Вы знали Аполлинера?

Очень мало. Впрочем, его никто не знал хорошо, кроме ближайших друзей. Он порхал, как бабочка: сегодня говорил с вами о кубизме, а завтра читал стихи Виктора Гюго в каком-нибудь светском салоне. Что забавляло в литераторах той эпохи, так это что если вы встречали их вдвоем или втроем, то просто не могли вставить слова. Они фонтанировали всевозможными остротами и выдумками без конца и края, причем так, что человек со стороны был не в состоянии говорить на их языке и сразу замолкал. Однажды я обедал с Пикабиа в компании Макса Жакоба и Аполлинера: это было что-то невероятное; приходилось разрываться между каким-то страхом и безумным желанием хохотать. Они оба жили по мерке литераторов-символистов 1880-х годов.


Вы впервые выставились в Салоне Независимых в 1909 году, показав две картины…

…в том числе маленький пейзаж с видом Сен-Клу, который купили за сто франков. Я был окрылен. Просто чудо, и без всякого «блата». Я даже не знаю, кто его купил. Другой подобный эпизод случился в Осеннем салоне 1910-го или 1911 года: я продал маленькую картину, этюд обнаженной натуры, Айседоре Дункан, с которой не был знаком. Позднее я пробовал разыскать эту картину и встретился с Айседорой в Соединенных Штатах, но она уже ничего толком не помнила — скорее всего, покупка предназначалась для подарка кому-то из ее друзей на Рождество. Словом, я не знаю, что сталось с этой картиной.


Что для вас значила в это время «жизнь художника»?

Тогда я еще не вел жизнь художника. Это началось только в 1910 году.


Но вы проявляли наклонность к живописи. Чего вы от нее ждали?

Представления не имею. У меня не было никакой программы, никаких четких планов. Я даже не задумывался о том, нужно мне продавать картины или не нужно. И теоретической почвы тоже не было. Вы понимаете, что я имею в виду? Я существовал немного в стиле монмартрской богемы, для которой жить, рисовать, быть художником было чем-то само собой разумеющимся и ничего особенного не значило. В какой-то степени так происходит и сейчас: занимаешься живописью просто потому, что хочешь быть свободным, не ходить в контору каждое утро.

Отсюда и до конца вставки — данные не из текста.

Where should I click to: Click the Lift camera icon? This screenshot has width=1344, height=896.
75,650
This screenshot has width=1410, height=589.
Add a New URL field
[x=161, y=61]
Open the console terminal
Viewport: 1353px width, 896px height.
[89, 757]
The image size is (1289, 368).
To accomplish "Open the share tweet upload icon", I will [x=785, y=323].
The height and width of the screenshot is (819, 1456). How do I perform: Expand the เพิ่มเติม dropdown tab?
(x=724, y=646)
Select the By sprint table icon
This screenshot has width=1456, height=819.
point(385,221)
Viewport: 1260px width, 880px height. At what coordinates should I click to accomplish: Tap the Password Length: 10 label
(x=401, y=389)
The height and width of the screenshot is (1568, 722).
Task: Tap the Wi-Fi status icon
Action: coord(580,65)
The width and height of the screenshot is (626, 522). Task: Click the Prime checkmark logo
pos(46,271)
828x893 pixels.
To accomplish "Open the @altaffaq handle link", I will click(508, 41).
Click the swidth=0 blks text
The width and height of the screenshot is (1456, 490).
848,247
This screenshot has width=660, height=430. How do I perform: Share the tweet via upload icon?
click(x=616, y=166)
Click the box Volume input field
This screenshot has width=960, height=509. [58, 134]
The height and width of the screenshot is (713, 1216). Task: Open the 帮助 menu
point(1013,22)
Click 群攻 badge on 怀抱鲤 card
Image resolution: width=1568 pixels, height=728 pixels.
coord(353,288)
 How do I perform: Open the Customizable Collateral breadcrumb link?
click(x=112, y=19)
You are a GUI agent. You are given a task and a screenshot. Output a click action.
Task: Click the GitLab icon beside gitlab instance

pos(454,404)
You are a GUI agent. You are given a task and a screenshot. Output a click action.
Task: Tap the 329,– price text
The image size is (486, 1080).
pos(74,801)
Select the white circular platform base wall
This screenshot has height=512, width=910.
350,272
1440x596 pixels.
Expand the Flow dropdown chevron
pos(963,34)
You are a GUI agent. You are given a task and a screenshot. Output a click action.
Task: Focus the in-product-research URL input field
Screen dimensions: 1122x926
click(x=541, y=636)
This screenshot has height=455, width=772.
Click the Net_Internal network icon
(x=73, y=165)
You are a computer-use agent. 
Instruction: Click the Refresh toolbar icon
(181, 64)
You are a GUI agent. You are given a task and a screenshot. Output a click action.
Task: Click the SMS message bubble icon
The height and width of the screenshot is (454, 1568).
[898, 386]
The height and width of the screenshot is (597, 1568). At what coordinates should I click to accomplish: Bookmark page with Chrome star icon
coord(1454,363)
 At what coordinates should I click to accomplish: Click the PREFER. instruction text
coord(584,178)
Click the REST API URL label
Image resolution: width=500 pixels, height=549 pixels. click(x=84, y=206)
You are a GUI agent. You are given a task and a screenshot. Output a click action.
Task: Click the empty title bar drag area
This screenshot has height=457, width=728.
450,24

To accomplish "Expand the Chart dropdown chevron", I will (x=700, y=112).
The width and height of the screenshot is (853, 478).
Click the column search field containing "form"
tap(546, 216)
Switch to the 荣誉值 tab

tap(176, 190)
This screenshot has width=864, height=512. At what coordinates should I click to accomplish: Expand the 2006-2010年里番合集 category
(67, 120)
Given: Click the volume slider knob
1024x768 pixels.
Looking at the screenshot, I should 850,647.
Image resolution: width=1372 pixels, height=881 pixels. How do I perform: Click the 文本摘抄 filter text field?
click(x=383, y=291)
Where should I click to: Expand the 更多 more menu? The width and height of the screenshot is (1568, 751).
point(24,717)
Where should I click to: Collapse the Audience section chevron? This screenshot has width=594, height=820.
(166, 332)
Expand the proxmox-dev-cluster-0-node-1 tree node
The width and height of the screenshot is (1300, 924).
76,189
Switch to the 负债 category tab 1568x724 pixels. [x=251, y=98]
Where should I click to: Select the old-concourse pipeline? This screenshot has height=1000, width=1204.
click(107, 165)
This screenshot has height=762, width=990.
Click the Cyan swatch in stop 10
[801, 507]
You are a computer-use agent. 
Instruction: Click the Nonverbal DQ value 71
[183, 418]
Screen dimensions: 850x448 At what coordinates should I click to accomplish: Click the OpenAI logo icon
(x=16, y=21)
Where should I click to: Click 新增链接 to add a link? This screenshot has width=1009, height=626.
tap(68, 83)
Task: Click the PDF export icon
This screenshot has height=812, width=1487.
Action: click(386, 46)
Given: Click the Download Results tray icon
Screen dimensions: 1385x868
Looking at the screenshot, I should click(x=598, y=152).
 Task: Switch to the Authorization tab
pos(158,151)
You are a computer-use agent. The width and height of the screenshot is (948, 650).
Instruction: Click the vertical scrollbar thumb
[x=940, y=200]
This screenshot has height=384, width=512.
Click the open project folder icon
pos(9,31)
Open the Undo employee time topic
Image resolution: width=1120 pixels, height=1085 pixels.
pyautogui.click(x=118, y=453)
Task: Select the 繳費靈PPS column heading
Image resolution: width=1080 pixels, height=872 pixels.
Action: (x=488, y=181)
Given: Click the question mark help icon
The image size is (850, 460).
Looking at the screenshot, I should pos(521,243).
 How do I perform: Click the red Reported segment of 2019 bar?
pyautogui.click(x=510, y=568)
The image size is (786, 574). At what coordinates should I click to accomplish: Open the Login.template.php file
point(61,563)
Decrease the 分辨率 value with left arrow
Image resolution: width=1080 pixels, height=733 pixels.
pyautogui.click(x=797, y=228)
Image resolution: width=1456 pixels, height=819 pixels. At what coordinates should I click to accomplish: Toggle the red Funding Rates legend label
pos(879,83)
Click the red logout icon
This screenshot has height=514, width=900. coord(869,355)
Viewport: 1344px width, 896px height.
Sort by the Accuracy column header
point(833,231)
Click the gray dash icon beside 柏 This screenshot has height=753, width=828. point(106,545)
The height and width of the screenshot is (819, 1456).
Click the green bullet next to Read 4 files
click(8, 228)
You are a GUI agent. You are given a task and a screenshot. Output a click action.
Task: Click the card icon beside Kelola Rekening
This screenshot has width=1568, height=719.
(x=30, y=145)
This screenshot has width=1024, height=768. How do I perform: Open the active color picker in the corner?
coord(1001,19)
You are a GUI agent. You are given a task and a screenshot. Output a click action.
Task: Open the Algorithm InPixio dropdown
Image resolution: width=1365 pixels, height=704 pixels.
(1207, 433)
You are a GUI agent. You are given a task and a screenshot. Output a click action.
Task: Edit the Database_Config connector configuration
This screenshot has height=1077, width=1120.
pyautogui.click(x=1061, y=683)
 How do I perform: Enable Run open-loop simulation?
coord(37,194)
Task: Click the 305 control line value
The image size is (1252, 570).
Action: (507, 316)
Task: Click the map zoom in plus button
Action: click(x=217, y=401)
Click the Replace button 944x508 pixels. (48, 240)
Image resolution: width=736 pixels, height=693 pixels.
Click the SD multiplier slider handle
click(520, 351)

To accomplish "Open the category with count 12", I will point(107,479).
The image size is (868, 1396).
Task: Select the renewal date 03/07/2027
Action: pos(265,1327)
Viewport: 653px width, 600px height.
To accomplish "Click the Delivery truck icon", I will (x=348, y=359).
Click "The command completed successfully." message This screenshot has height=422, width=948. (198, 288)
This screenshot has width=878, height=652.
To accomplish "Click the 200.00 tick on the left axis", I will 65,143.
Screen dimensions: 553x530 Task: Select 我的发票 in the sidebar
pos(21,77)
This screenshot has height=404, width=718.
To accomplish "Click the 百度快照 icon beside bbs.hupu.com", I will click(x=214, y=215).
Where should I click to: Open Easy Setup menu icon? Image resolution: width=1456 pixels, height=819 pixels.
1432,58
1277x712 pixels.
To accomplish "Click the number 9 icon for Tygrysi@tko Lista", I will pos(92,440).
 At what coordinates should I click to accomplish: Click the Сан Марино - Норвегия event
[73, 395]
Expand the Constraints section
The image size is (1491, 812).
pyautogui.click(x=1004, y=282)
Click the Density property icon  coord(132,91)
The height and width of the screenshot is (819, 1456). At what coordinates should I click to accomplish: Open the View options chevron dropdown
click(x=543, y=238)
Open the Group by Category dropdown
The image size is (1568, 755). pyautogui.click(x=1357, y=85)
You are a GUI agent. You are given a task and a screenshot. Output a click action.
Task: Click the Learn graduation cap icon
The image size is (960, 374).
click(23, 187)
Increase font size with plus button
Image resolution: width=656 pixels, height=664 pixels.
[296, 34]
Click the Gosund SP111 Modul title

Это своего рода отказ от социальной жизни?

Ну да. Но никакого плана на перспективу не было.


Вы не думали о завтрашнем дне?

Абсолютно.


1908 год, когда вы поселились в Нёйи, стал годом кубизма. Осенью, после выставки у Канвейлера пейзажей Брака, написанных в Эстаке, Луи Воксель впервые употребил это слово. За несколько месяцев до этого Пикассо закончил «Авиньонских девиц». Вы чувствовали во всем этом предвестие революции в искусстве?

Ничуть. «Девиц» никто из нас не видел, их показали только через несколько лет. Я заинтересовался кубизмом благодаря нескольким визитам в галерею Канвейлера на улице Виньона.


Это был, надо полагать, кубизм Брака.

Да. Я даже бывал у него в мастерской, но несколько позднее, где-то в 1910-м или в 1911-м.


А у Пикассо не бывали?

В это время нет.


Он не казался вам выдающимся художником?

Нисколько. Скорее, наоборот. Между Пикассо и Метценже шла, скажем так, интеллектуальная конкуренция. Когда кубизм начал приобретать вес в общественном мнении, говорили в основном о Метценже. Он объяснял кубизм, тогда как Пикассо никогда ничего не объяснял. Прошло несколько лет, прежде чем стало понятно, что молчать было полезнее, чем много говорить. Всё это, однако, не мешало Метценже относиться к Пикассо с большим пиететом. Не знаю, чего ему не хватило в дальнейшем, но в этот момент именно он, Метценже, был наиболее близок из всех кубистов к формуле синтеза. Но это не сработало. Почему? Загадка. А Пикассо был поднят на знамя позднее. Публике всегда нужно знамя: там может быть Пикассо, Эйнштейн или кто-то еще. В конечном счете полдела решает публика.